• What to produce: Two lines below mark the span: the one containing "Date (169, 399)" and the one containing "Name (155, 650)". Set down both, plus every line between, exactly as they stand, and nothing else.

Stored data
BEGIN

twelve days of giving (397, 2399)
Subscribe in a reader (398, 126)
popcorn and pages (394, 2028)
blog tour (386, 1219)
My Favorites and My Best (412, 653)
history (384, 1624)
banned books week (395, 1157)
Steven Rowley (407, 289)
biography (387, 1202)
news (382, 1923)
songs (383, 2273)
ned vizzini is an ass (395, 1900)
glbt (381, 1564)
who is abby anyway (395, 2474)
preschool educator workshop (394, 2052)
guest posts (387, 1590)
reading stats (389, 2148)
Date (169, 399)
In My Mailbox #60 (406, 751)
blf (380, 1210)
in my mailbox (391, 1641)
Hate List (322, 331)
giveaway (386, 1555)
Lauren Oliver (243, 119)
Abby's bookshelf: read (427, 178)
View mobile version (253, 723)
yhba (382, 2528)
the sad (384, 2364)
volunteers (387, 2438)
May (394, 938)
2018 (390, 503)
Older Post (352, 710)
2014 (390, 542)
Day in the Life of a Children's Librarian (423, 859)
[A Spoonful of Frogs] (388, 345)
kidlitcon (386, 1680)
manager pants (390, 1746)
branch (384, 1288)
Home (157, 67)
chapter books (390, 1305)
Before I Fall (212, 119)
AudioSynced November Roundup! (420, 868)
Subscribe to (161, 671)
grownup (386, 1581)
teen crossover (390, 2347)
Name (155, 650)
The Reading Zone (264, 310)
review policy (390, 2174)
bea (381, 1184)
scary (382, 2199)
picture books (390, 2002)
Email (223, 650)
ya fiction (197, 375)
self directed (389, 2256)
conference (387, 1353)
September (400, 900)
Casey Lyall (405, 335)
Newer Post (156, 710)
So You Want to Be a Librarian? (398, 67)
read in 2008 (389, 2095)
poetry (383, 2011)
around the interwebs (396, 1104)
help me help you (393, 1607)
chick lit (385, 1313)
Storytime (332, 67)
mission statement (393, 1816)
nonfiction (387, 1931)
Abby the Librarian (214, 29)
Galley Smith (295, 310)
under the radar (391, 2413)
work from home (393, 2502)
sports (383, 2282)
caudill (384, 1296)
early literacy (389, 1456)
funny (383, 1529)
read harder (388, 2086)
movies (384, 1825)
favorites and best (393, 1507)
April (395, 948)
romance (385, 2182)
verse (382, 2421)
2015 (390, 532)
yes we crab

END

• Answer space:
Date (169, 399)
In My Mailbox #60 (406, 751)
blf (380, 1210)
in my mailbox (391, 1641)
Hate List (322, 331)
giveaway (386, 1555)
Lauren Oliver (243, 119)
Abby's bookshelf: read (427, 178)
View mobile version (253, 723)
yhba (382, 2528)
the sad (384, 2364)
volunteers (387, 2438)
May (394, 938)
2018 (390, 503)
Older Post (352, 710)
2014 (390, 542)
Day in the Life of a Children's Librarian (423, 859)
[A Spoonful of Frogs] (388, 345)
kidlitcon (386, 1680)
manager pants (390, 1746)
branch (384, 1288)
Home (157, 67)
chapter books (390, 1305)
Before I Fall (212, 119)
AudioSynced November Roundup! (420, 868)
Subscribe to (161, 671)
grownup (386, 1581)
teen crossover (390, 2347)
Name (155, 650)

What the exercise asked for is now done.